= Congenic =

Taxonomic description

In genetics, two organisms that differ in only one locus and a linked segment of chromosome are defined as congenic. Similarly, organisms that are coisogenic differ in one locus only and not in the surrounding chromosome. Unlike congenic organisms, coisogenic organisms cannot be bred and only occur through spontaneous or targeted mutation at the locus.

==Generating congenic strains==
Congenic strains are generated in the laboratory by mating two inbred strains (usually rats or mice), and back-crossing the descendants 5–10 generations with one of the original strains, known as the recipient strain. Typically, selection for either phenotype or genotype is performed prior to each back-cross generation. In this manner, either an interesting phenotype, or a defined chromosomal region assayed by genotype, is passed from the donor strain onto an otherwise uniform recipient background. Congenic mice or rats can then be compared to the pure recipient strain to determine whether they are phenotypically different if selection was for a genotypic region, or to identify the critical genetic locus, if selection was for a phenotype.

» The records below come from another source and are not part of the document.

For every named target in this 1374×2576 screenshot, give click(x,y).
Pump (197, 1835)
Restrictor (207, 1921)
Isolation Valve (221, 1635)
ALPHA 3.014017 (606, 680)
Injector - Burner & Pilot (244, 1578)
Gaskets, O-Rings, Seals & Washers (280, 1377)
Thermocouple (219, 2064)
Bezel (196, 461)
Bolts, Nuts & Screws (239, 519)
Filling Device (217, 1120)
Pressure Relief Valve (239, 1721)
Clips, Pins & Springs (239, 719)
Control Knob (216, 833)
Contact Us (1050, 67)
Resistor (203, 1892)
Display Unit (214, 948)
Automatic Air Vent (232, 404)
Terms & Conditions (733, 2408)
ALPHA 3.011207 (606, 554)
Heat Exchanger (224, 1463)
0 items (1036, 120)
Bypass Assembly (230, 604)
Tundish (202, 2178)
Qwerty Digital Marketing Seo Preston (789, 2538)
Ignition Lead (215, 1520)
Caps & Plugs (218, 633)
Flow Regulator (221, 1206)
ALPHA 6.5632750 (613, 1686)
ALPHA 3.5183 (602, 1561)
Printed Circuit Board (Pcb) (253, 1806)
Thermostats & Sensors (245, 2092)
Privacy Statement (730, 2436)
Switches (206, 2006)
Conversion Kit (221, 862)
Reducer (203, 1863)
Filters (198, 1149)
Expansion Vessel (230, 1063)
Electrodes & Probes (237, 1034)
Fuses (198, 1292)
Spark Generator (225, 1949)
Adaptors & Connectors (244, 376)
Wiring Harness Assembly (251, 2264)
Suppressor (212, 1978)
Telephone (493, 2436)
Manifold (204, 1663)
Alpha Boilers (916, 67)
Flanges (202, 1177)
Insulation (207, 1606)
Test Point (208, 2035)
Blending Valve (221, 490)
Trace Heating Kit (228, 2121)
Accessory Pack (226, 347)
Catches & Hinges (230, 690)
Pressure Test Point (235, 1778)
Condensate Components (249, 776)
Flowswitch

Speed congenics can be produced in as little as five back-cross generations, through the selection at each generation of offspring that not only retain the desired chromosomal fragment, but also 'lose' the maximum amount of background genetic information from the donor strain. This is also known as marker-assisted congenics, due to the use of genetic markers, typically microsatellite markers, but now, more commonly, single nucleotide polymorphism markers (SNPs). The process can be further aided by the superovulation of females, to produce many more eggs.